"Tree species number over 23,000 in the world and apart from helping mankind to live longer and better, their very presence teaches much when it comes to understanding the importance of one's roots. Tree roots, like those of families spread farther when they are planted in familiar soil that nourish and enrich. Their roots go much deeper than the frost can ever reach. Indeed, I'd go so far as to say that a person without past knowledge of their family history, origin and culture is like a tree without roots. Their good name will not endure from one generation to the next.
It is no coincidence today that my family is stronger in itself than it has ever been in the past, because it has outsourced its rooted love ever wider and deeper. Though I was always close to all my family (near and extended), I know that my six brothers and sisters openly express love for each other in a way that the siblings of my parents and their parents never did. This is not only due to changing times and newer climates, but also different ways. Whereas my grandmother taught my mother how to darn socks, bake bread and milk cows, my mother taught her sons and daughters how to openly express love for each other and that is what me and my siblings have taught our children. Wise families take from and build upon all of the ancestral good that has gone before and the Forde Family today, whatever its flaws, is far stronger and is more entwined and closer to its roots than it has ever been.
We all grow up with the weight of history on our shoulders. Our ancestors dwell in the attics of our brains as they do within the spiraling chains of knowledge hidden in every dna cell of our bodies. Though we never knew them, we may look like, talk like, act like and display all kind of mannerisms an aunt or uncle did one hundred years earlier. And when we die, not everything of what we were or became dies with us, but is passed on to future generations.
Just as all trees keep the light deep in their roots, so it is with family past. Those who allow darkness to dwell too long in family trees are prone to lose touch with what really matters. Bitterness allowed to prevail in families is so destructive to the soul and body trunk. To damage one's roots is the surest way to destroy oneself and to abandon one's roots is certain to get you lost in the world. Nourish yourself on the good in your family however, and a stronger heritage will be your reward to pass on to your offshoots and their children..
To me, trees have always been the best of teachers and the most penetrating of nature's preachers. I recall as an 11 year old boy, dying in a side room at the old Batley Hospital. As I drifted in and out of consciousness, I could see the outline of a leafless tree outside the room window. I knew that as long as my eyes could see the tree that I lived.

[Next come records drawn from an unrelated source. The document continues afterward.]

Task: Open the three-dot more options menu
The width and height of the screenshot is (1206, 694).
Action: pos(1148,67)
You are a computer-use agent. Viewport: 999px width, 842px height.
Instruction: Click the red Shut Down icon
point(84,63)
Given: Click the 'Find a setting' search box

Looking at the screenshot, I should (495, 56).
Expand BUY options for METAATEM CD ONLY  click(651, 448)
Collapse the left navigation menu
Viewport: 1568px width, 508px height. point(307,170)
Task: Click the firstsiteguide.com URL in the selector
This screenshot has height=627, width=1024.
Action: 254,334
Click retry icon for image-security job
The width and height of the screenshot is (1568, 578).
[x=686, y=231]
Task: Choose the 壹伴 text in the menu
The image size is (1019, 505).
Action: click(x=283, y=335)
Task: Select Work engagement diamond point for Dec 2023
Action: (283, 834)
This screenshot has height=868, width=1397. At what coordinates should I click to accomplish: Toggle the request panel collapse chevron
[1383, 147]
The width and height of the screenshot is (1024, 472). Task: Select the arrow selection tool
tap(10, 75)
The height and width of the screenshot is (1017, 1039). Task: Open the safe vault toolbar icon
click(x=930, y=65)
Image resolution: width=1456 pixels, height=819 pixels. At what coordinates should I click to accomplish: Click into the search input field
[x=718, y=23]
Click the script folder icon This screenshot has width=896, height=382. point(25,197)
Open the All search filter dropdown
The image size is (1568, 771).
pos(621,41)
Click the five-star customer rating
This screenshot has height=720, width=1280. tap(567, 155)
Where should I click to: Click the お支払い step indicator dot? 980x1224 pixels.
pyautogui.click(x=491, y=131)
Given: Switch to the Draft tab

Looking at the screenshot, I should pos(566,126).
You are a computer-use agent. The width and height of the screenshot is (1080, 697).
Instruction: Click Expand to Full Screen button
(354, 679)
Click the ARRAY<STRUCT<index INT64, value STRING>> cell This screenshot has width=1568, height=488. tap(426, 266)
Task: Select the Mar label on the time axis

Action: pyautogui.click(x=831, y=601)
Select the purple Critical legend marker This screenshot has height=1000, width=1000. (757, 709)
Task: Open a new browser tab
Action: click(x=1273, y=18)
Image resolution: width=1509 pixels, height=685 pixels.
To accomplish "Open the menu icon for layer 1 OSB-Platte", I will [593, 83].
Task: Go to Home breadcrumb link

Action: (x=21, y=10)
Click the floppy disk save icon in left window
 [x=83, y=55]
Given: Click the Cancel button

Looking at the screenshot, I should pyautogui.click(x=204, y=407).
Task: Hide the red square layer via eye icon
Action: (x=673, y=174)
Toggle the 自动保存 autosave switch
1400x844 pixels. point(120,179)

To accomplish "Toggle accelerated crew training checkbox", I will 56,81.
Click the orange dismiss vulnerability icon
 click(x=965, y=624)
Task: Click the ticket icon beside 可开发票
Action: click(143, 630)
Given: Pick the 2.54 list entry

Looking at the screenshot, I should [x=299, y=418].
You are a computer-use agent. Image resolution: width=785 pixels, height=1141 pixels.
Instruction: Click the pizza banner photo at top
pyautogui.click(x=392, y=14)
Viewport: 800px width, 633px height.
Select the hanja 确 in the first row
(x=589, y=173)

Like all good families, trees are sanctuaries; they provide shade and shelter in moments of greatest need. Though they invariably stand alongside similar species of neighbour, often they can be found among many other forest species. I most admire and revere those trees however, who are prepared to extend their roots to strange soil. Such trees often are found standing alone in order to obtain a view of the forest that other trees may never dare to see.
Whenever I travel back to the village where I was born in Ireland, I instantly feel reattached to my past when I see a familiar tree in the fork of the road, one half mile from Portlaw Village. Seeing this tree reminds me I am close to my roots. The tree stirs in me a longing for home, for a smell and memory of the mother country which is safe in lasting familiarity. In travelling the last half mile that will lead me to the bridge that marks the entrance to Portlaw Village, there is a freshness in the air which tells me, 'You've made it; you're home!'
I see the trees that surround the church on the hill nearby, the church where I was baptised. Trees border the church grave yard that has marked gravestones of my uncles, grandparents and ancestors going back to the nineteenth century; the graveyard in which my own ashes will one day be spread. Once back on home soil, every step is birth, every step is death, every grave is family.
When next you see a person hug a tree, know that they do not embrace bark alone; they hug their past. Remember also that unlike trees, God created mankind with legs along with free will in order that we can wander beyond our root base. We are at our most vulnerable when we throw off our family roots and leave behind family values, for it is then we become more susceptible to sickness and disease. Only by returning and reattaching ourselves to family roots during such moments can we feel that we are back on safe ground and are at home once more." William Forde: December 1st, 2015.